I don't think it's a conspiracy theory to ask questions of things that don't make any
sense. And then there's no, there's so many holes in the
story. Plus you have a forensic pathologist, a really renowned forensic pathologist that was at
Epstein's, attended his autopsy, who doesn't believe it was a suicide. I mean, he's a scientist
who has done prison deaths for 30 or 40 years, and he didn't believe
that it was a suicide.
So that's not a conspiracy.
That's a real scientist who doesn't believe it.
And that was 2019, and that was,
obviously Trump was president
and Bill Barr was attorney general,
and they had not much interest in looking into this
apart from just saying, it's suicide,
we're washing our hands in it. Is that right? Well, it's possible it was suicide, but let's be open
about exactly what happened. Let's not give the public videos that have missing pieces to them.
I mean, that's the problem. They're creating their own problem by not being transparent.
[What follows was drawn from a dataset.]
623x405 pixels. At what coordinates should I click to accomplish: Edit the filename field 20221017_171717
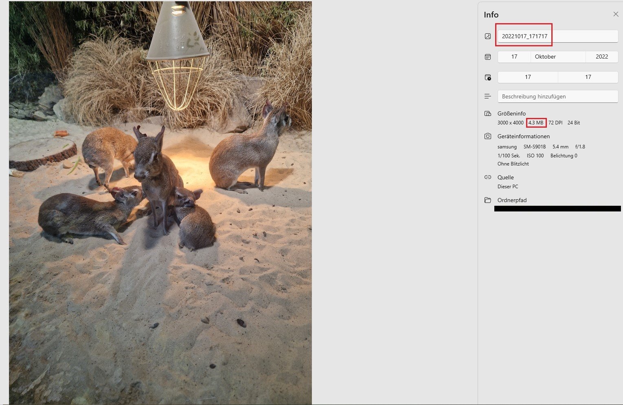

And it feels to me then as now, let's get to the present, that just for me, as someone
who knows so little about it, I mean, you see a statement like the ones that Bondi,
well, first you see the contradictions of Bondi, I'm going through the files and then
to, oh, nothing to see here.
But then Patel, if we looked at it, there's nothing at all.
They don't explain anything.
I mean, that is to say, they think we're supposed to just believe them when they say there's
nothing as opposed, you could imagine, I guess what I'm saying, a 10 page report or a 50 page report.
So we can't give out the names of everyone in the file.
We're not gonna make law files
from investigative police files public.
We're not gonna let people be,
names be thrown around if they were mentioned
in third party hearsay in one FBI inquiry,
that's not fair.
But here's kind of what we know.
And I'm thinking about this,
the Justice
Department has done that in other cases. Comey, whatever one thinks of Comey and Hillary Clinton
thing, they put out a little, you know, they didn't charge her. And they said they thought
on the whole, it was not, you know, she didn't deserve to be criminally charged. But here's
what sort of happened. And you've got a kind of account that some people thought it wasn't
enough. Some people thought, you know, but it was a, you actually could look at it and
say, okay, here's apparently what happened with the emails to take something. It's a little less consequential than
Jeffrey Epstein's, you know underage sex ring, but here we don't well
I'll ask him do we you've done the reporting and all that but from the government
Have we got any kind of account of what's happened Epstein never came to trial?
Obviously the Maxwell trial was very limited. Am I right about, in its scope? That's correct. That's correct.
And so we just don't, it's fair to ask questions, right? It's fair to say we know
less about this than in another comparable big case of whether it's... And not only for those
reasons, but because we know for a fact that there was a cover-up from the beginning with this case, that there
was an effort to minimize the scope of his crimes, which was successful because he was
charged with a very like a prostitution solicitation of a minor. And it was, so we know already
that there was something fishy with this and there was a cover up.
So here we are now in 2025.
And, you know, we had, as you mentioned, it was the Trump administration that said, we're going to release all this stuff.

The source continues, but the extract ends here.